*TASK GOAL*
Extract each line of the records below that contains the word "checkbox".
-------- DATASET EXTRACT
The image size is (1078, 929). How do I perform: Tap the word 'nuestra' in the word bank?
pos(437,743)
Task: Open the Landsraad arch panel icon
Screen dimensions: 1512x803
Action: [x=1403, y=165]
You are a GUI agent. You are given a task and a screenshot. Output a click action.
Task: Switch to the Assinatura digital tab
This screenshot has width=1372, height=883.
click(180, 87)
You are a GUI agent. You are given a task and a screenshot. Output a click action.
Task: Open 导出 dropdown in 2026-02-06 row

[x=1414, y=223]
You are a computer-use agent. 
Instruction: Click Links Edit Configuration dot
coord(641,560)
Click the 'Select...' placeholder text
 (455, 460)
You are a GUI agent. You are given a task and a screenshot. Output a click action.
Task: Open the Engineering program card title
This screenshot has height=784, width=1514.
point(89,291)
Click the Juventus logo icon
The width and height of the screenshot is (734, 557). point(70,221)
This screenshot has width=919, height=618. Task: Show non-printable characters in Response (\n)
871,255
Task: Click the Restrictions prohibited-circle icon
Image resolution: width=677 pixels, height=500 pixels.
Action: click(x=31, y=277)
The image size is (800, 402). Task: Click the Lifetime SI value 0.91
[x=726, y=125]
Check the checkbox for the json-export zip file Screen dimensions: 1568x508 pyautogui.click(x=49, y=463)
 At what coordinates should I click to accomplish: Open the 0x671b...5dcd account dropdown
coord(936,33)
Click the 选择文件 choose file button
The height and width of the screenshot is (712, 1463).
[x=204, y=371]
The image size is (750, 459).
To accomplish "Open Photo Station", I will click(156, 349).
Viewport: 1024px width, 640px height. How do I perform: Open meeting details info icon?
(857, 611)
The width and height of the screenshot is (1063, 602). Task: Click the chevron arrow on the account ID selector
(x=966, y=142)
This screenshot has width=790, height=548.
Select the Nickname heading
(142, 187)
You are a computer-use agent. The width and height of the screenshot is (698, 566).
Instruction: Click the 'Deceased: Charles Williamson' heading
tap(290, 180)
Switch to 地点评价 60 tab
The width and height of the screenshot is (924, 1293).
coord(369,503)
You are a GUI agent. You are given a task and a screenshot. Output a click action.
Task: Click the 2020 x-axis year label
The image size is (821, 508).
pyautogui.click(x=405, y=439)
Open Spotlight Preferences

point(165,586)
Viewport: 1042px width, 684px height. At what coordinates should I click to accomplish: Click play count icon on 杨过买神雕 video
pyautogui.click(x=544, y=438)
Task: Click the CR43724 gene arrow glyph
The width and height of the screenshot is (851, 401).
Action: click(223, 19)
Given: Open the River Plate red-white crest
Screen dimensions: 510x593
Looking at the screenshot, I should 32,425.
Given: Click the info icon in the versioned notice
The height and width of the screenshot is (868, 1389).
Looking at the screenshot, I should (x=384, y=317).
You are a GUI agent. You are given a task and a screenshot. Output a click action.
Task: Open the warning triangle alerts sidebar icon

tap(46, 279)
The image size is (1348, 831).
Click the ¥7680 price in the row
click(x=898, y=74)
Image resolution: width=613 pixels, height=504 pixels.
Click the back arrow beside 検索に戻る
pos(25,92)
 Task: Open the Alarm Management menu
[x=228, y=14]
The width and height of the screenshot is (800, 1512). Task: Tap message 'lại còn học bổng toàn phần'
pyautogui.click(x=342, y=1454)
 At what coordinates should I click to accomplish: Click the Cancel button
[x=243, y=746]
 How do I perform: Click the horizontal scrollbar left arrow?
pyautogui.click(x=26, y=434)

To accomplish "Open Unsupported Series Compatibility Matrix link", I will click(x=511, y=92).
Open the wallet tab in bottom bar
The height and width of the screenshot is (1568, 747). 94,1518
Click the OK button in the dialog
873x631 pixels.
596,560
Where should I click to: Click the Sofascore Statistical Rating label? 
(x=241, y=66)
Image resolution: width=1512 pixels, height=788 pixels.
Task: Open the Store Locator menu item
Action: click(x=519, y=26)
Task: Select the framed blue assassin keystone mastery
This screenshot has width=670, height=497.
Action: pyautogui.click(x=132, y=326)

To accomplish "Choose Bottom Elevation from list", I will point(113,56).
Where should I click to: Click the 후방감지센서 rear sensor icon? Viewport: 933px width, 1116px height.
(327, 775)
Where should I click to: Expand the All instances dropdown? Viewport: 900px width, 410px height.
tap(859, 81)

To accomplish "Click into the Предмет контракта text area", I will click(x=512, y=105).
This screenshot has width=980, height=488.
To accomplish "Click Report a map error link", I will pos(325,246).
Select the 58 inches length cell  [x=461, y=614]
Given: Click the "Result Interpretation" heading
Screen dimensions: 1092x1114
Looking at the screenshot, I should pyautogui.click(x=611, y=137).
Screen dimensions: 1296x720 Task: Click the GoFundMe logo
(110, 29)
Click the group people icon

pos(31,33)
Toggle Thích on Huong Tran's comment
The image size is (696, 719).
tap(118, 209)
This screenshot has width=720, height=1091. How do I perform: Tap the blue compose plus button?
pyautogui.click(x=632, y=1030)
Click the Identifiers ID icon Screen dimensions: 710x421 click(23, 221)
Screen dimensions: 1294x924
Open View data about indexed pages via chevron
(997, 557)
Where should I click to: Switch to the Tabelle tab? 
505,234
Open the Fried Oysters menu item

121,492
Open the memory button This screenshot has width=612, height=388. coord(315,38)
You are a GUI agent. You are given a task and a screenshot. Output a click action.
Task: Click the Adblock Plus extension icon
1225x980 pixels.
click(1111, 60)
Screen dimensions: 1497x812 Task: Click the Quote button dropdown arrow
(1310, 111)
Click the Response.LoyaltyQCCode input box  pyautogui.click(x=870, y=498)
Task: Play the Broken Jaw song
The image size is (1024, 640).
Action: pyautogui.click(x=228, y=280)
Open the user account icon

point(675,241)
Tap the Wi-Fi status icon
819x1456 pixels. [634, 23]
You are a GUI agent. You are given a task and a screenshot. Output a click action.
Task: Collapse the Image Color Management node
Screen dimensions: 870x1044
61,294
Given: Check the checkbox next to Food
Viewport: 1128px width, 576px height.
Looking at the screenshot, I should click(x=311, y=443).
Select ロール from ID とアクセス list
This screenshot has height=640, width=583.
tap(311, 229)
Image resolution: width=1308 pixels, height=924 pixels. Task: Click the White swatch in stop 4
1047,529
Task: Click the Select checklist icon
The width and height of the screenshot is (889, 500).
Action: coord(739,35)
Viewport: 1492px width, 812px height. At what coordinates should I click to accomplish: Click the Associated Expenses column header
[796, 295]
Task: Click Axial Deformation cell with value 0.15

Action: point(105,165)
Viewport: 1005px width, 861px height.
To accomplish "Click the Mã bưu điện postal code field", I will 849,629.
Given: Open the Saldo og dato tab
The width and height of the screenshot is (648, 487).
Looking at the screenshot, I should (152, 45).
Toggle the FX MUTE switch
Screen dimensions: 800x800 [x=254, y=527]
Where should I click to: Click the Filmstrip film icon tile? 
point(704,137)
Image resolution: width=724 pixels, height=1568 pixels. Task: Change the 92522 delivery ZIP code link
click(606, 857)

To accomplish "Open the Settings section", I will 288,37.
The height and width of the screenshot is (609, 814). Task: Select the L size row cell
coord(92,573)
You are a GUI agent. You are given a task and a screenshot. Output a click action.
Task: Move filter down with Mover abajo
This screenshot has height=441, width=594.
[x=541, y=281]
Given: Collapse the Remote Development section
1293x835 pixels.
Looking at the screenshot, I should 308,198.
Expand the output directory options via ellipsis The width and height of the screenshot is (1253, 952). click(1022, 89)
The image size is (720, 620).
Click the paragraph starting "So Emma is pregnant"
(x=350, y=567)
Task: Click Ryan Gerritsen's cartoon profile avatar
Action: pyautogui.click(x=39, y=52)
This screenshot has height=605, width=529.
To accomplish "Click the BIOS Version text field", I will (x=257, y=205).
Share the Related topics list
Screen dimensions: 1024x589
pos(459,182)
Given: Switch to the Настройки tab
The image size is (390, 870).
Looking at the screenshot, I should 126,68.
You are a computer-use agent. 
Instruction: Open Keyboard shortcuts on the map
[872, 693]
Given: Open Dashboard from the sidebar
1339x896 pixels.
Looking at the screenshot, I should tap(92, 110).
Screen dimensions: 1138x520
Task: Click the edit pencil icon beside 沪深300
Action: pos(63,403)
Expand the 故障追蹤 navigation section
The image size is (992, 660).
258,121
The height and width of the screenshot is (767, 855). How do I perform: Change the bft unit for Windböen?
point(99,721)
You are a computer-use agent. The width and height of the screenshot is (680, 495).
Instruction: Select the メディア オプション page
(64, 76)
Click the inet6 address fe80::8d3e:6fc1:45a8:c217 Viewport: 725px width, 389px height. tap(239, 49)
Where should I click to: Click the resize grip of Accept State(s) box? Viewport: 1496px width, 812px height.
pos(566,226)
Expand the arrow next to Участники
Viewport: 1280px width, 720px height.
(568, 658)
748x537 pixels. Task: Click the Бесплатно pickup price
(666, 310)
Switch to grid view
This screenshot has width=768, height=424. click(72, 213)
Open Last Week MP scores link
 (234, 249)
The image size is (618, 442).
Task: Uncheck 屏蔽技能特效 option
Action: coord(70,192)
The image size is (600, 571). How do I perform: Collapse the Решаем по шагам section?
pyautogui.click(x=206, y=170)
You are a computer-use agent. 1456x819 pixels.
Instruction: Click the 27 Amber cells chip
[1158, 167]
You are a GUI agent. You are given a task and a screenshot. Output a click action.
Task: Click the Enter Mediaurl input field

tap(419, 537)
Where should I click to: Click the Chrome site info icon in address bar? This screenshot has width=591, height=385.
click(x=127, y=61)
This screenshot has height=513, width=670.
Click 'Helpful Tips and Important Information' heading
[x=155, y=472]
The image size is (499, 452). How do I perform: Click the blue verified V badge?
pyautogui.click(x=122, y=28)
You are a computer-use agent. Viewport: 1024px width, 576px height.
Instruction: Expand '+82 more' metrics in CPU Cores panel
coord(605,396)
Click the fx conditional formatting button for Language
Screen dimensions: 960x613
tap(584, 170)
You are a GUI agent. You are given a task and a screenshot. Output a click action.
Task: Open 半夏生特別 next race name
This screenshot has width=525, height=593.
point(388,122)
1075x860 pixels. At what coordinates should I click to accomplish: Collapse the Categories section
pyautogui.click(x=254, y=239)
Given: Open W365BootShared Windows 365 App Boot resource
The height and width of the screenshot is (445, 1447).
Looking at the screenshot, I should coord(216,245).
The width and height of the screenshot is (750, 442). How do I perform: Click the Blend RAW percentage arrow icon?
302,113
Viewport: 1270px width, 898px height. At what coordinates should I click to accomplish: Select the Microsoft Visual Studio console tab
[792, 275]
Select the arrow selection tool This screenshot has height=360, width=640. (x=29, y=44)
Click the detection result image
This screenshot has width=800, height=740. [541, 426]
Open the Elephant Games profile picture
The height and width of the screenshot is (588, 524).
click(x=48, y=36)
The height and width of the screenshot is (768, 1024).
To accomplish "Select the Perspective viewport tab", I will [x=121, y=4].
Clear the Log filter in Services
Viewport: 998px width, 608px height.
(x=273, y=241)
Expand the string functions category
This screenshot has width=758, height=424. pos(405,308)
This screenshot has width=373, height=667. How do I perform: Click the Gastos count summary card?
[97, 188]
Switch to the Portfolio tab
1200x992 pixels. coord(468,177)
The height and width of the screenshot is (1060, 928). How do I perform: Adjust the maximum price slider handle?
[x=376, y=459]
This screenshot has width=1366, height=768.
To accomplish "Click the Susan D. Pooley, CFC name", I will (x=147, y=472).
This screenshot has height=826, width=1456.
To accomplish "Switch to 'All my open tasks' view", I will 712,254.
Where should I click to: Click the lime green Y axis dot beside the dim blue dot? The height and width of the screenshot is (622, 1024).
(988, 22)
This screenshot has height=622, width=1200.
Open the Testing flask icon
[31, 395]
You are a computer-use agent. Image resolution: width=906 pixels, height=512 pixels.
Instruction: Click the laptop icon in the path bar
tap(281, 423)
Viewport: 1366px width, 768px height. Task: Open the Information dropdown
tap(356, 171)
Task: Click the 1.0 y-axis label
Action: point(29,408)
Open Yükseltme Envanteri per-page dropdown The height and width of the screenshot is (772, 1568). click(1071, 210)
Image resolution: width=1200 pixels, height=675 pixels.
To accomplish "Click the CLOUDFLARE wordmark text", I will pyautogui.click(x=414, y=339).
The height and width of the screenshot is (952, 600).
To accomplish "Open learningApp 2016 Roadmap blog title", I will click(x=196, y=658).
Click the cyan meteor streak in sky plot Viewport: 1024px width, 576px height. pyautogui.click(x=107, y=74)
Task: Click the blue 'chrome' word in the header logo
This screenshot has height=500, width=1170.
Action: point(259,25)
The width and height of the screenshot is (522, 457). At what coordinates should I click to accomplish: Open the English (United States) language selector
----------------
*RESULT*
Check the checkbox for the json-export zip file Screen dimensions: 1568x508 pyautogui.click(x=49, y=463)
Given: Check the checkbox next to Food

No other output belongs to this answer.